Start of DATA UNDER STUDY
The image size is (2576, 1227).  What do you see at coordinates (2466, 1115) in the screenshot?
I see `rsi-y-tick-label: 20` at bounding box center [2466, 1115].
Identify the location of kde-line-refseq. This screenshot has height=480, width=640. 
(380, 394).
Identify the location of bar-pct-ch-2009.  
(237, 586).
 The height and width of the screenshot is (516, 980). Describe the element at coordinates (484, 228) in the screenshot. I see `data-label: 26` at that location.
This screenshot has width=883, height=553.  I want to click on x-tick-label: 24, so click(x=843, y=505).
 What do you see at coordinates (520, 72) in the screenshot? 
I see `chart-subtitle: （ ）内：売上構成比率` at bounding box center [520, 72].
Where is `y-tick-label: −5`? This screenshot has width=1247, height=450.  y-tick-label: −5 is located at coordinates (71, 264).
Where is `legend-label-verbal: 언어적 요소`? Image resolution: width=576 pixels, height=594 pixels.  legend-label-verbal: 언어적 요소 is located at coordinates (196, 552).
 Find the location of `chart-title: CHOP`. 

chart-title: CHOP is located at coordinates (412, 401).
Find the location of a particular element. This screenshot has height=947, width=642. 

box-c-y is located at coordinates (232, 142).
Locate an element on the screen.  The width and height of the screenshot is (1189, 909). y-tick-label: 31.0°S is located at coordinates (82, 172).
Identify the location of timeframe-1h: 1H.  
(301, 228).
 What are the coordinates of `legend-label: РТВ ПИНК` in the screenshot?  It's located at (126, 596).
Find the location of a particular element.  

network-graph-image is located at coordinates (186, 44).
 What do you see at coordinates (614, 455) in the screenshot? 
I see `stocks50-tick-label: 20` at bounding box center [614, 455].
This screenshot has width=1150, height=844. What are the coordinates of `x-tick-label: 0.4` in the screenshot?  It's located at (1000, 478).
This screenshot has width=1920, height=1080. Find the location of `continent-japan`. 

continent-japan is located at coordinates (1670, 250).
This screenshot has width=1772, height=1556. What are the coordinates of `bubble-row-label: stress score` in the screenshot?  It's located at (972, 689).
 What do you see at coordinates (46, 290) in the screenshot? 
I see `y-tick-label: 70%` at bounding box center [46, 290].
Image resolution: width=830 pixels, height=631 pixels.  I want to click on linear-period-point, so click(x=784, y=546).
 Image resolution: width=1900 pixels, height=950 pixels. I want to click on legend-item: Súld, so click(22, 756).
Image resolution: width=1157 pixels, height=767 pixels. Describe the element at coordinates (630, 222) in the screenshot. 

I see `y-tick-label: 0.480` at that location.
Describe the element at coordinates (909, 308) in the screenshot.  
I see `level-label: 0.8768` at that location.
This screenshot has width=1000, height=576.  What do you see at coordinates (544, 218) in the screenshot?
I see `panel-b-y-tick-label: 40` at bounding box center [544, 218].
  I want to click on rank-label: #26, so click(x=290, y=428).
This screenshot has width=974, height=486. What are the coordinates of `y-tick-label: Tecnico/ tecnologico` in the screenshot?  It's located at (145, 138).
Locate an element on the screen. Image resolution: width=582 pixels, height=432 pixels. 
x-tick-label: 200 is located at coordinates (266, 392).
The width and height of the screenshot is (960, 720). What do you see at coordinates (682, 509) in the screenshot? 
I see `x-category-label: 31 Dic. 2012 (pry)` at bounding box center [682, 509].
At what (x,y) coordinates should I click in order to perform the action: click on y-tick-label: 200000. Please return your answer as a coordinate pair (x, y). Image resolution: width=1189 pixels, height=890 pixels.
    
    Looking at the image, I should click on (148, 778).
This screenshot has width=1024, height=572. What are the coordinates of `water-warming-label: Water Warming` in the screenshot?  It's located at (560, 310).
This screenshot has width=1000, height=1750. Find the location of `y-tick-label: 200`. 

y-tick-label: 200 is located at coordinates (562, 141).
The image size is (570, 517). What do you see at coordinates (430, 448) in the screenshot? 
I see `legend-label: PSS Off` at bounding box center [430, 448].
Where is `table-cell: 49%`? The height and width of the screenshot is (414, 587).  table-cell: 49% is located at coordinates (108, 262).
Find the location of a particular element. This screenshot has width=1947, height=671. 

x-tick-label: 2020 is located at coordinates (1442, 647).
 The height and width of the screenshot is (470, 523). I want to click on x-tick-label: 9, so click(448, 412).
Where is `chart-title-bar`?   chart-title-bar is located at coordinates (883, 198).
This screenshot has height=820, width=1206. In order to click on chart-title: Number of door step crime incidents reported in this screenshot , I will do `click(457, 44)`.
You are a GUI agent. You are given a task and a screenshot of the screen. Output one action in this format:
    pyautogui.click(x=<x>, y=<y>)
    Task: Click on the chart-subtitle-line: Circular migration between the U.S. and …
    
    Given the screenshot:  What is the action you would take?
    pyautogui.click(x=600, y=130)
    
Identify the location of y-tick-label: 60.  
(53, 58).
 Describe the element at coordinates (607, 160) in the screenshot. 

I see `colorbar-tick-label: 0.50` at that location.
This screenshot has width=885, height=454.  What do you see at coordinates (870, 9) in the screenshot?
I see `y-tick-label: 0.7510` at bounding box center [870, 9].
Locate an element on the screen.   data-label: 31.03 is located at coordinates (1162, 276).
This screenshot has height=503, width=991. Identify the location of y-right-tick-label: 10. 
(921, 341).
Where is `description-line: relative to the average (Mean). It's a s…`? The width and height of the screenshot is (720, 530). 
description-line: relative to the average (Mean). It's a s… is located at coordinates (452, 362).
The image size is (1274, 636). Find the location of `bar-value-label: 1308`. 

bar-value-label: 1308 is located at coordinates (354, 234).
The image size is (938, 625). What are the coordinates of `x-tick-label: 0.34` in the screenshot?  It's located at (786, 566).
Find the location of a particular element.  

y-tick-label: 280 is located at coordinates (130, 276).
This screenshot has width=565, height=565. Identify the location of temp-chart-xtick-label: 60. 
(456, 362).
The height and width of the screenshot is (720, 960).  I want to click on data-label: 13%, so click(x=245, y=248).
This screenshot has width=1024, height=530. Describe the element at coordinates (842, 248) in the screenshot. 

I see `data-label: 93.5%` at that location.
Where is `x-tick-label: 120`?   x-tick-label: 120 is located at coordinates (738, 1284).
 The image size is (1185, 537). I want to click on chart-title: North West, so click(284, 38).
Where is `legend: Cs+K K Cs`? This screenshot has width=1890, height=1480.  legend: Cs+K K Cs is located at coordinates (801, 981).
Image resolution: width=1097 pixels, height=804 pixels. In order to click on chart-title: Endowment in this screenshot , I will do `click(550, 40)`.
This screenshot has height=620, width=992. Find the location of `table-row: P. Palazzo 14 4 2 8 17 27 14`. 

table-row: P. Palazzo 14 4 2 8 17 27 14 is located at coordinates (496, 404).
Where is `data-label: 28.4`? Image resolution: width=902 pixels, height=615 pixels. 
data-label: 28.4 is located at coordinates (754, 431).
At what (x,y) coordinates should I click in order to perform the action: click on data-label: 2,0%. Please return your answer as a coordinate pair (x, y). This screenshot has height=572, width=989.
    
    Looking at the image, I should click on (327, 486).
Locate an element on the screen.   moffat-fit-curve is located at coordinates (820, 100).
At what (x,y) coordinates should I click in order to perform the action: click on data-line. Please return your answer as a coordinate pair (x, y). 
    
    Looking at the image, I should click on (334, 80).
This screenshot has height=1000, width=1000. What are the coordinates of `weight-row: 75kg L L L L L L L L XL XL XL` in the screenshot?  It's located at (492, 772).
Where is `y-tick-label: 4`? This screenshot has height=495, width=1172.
End of DATA UNDER STUDY
## TASK OBJECTIVE:
Output the records above as a JSON list of strings with one string per line, leaving out blank lines.

## SOLUTION TO THIS EXERCISE:
[
  "The image size is (2576, 1227).  What do you see at coordinates (2466, 1115) in the screenshot?",
  "I see `rsi-y-tick-label: 20` at bounding box center [2466, 1115].",
  "Identify the location of kde-line-refseq. This screenshot has height=480, width=640. ",
  "(380, 394).",
  "Identify the location of bar-pct-ch-2009.  ",
  "(237, 586).",
  " The height and width of the screenshot is (516, 980). Describe the element at coordinates (484, 228) in the screenshot. I see `data-label: 26` at that location.",
  "This screenshot has width=883, height=553.  I want to click on x-tick-label: 24, so click(x=843, y=505).",
  " What do you see at coordinates (520, 72) in the screenshot? ",
  "I see `chart-subtitle: （ ）内：売上構成比率` at bounding box center [520, 72].",
  "Where is `y-tick-label: −5`? This screenshot has width=1247, height=450.  y-tick-label: −5 is located at coordinates (71, 264).",
  "Where is `legend-label-verbal: 언어적 요소`? Image resolution: width=576 pixels, height=594 pixels.  legend-label-verbal: 언어적 요소 is located at coordinates (196, 552).",
  " Find the location of `chart-title: CHOP`. ",
  "chart-title: CHOP is located at coordinates (412, 401).",
  "Find the location of a particular element. This screenshot has height=947, width=642. ",
  "box-c-y is located at coordinates (232, 142).",
  "Locate an element on the screen.  The width and height of the screenshot is (1189, 909). y-tick-label: 31.0°S is located at coordinates (82, 172).",
  "Identify the location of timeframe-1h: 1H.  ",
  "(301, 228).",
  " What are the coordinates of `legend-label: РТВ ПИНК` in the screenshot?  It's located at (126, 596).",
  "Find the location of a particular element.  ",
  "network-graph-image is located at coordinates (186, 44).",
  " What do you see at coordinates (614, 455) in the screenshot? ",
  "I see `stocks50-tick-label: 20` at bounding box center [614, 455].",
  "This screenshot has width=1150, height=844. What are the coordinates of `x-tick-label: 0.4` in the screenshot?  It's located at (1000, 478).",
  "This screenshot has width=1920, height=1080. Find the location of `continent-japan`. ",
  "continent-japan is located at coordinates (1670, 250).",
  "This screenshot has width=1772, height=1556. What are the coordinates of `bubble-row-label: stress score` in the screenshot?  It's located at (972, 689).",
  " What do you see at coordinates (46, 290) in the screenshot? ",
  "I see `y-tick-label: 70%` at bounding box center [46, 290].",
  "Image resolution: width=830 pixels, height=631 pixels.  I want to click on linear-period-point, so click(x=784, y=546).",
  " Image resolution: width=1900 pixels, height=950 pixels. I want to click on legend-item: Súld, so click(22, 756).",
  "Image resolution: width=1157 pixels, height=767 pixels. Describe the element at coordinates (630, 222) in the screenshot. ",
  "I see `y-tick-label: 0.480` at that location.",
  "Describe the element at coordinates (909, 308) in the screenshot.  ",
  "I see `level-label: 0.8768` at that location.",
  "This screenshot has width=1000, height=576.  What do you see at coordinates (544, 218) in the screenshot?",
  "I see `panel-b-y-tick-label: 40` at bounding box center [544, 218].",
  "  I want to click on rank-label: #26, so click(x=290, y=428).",
  "This screenshot has width=974, height=486. What are the coordinates of `y-tick-label: Tecnico/ tecnologico` in the screenshot?  It's located at (145, 138).",
  "Locate an element on the screen. Image resolution: width=582 pixels, height=432 pixels. ",
  "x-tick-label: 200 is located at coordinates (266, 392).",
  "The width and height of the screenshot is (960, 720). What do you see at coordinates (682, 509) in the screenshot? ",
  "I see `x-category-label: 31 Dic. 2012 (pry)` at bounding box center [682, 509].",
  "At what (x,y) coordinates should I click in order to perform the action: click on y-tick-label: 200000. Please return your answer as a coordinate pair (x, y). Image resolution: width=1189 pixels, height=890 pixels.",
  "    Looking at the image, I should click on (148, 778).",
  "This screenshot has width=1024, height=572. What are the coordinates of `water-warming-label: Water Warming` in the screenshot?  It's located at (560, 310).",
  "This screenshot has width=1000, height=1750. Find the location of `y-tick-label: 200`. ",
  "y-tick-label: 200 is located at coordinates (562, 141).",
  "The image size is (570, 517). What do you see at coordinates (430, 448) in the screenshot? ",
  "I see `legend-label: PSS Off` at bounding box center [430, 448].",
  "Where is `table-cell: 49%`? The height and width of the screenshot is (414, 587).  table-cell: 49% is located at coordinates (108, 262).",
  "Find the location of a particular element. This screenshot has width=1947, height=671. ",
  "x-tick-label: 2020 is located at coordinates (1442, 647).",
  " The height and width of the screenshot is (470, 523). I want to click on x-tick-label: 9, so click(448, 412).",
  "Where is `chart-title-bar`?   chart-title-bar is located at coordinates (883, 198).",
  "This screenshot has height=820, width=1206. In order to click on chart-title: Number of door step crime incidents reported in this screenshot , I will do `click(457, 44)`.",
  "You are a GUI agent. You are given a task and a screenshot of the screen. Output one action in this format:",
  "    pyautogui.click(x=<x>, y=<y>)",
  "    Task: Click on the chart-subtitle-line: Circular migration between the U.S. and …",
  "    Given the screenshot:  What is the action you would take?",
  "    pyautogui.click(x=600, y=130)",
  "Identify the location of y-tick-label: 60.  ",
  "(53, 58).",
  " Describe the element at coordinates (607, 160) in the screenshot. ",
  "I see `colorbar-tick-label: 0.50` at that location.",
  "This screenshot has width=885, height=454.  What do you see at coordinates (870, 9) in the screenshot?",
  "I see `y-tick-label: 0.7510` at bounding box center [870, 9].",
  "Locate an element on the screen.   data-label: 31.03 is located at coordinates (1162, 276).",
  "This screenshot has height=503, width=991. Identify the location of y-right-tick-label: 10. ",
  "(921, 341).",
  "Where is `description-line: relative to the average (Mean). It's a s…`? The width and height of the screenshot is (720, 530). ",
  "description-line: relative to the average (Mean). It's a s… is located at coordinates (452, 362).",
  "The image size is (1274, 636). Find the location of `bar-value-label: 1308`. ",
  "bar-value-label: 1308 is located at coordinates (354, 234).",
  "The image size is (938, 625). What are the coordinates of `x-tick-label: 0.34` in the screenshot?  It's located at (786, 566).",
  "Find the location of a particular element.  ",
  "y-tick-label: 280 is located at coordinates (130, 276).",
  "This screenshot has width=565, height=565. Identify the location of temp-chart-xtick-label: 60. ",
  "(456, 362).",
  "The height and width of the screenshot is (720, 960).  I want to click on data-label: 13%, so click(x=245, y=248).",
  "This screenshot has width=1024, height=530. Describe the element at coordinates (842, 248) in the screenshot. ",
  "I see `data-label: 93.5%` at that location.",
  "Where is `x-tick-label: 120`?   x-tick-label: 120 is located at coordinates (738, 1284).",
  " The image size is (1185, 537). I want to click on chart-title: North West, so click(284, 38).",
  "Where is `legend: Cs+K K Cs`? This screenshot has width=1890, height=1480.  legend: Cs+K K Cs is located at coordinates (801, 981).",
  "Image resolution: width=1097 pixels, height=804 pixels. In order to click on chart-title: Endowment in this screenshot , I will do `click(550, 40)`.",
  "This screenshot has height=620, width=992. Find the location of `table-row: P. Palazzo 14 4 2 8 17 27 14`. ",
  "table-row: P. Palazzo 14 4 2 8 17 27 14 is located at coordinates (496, 404).",
  "Where is `data-label: 28.4`? Image resolution: width=902 pixels, height=615 pixels. ",
  "data-label: 28.4 is located at coordinates (754, 431).",
  "At what (x,y) coordinates should I click in order to perform the action: click on data-label: 2,0%. Please return your answer as a coordinate pair (x, y). This screenshot has height=572, width=989.",
  "    Looking at the image, I should click on (327, 486).",
  "Locate an element on the screen.   moffat-fit-curve is located at coordinates (820, 100).",
  "At what (x,y) coordinates should I click in order to perform the action: click on data-line. Please return your answer as a coordinate pair (x, y). ",
  "    Looking at the image, I should click on (334, 80).",
  "This screenshot has height=1000, width=1000. What are the coordinates of `weight-row: 75kg L L L L L L L L XL XL XL` in the screenshot?  It's located at (492, 772).",
  "Where is `y-tick-label: 4`? This screenshot has height=495, width=1172."
]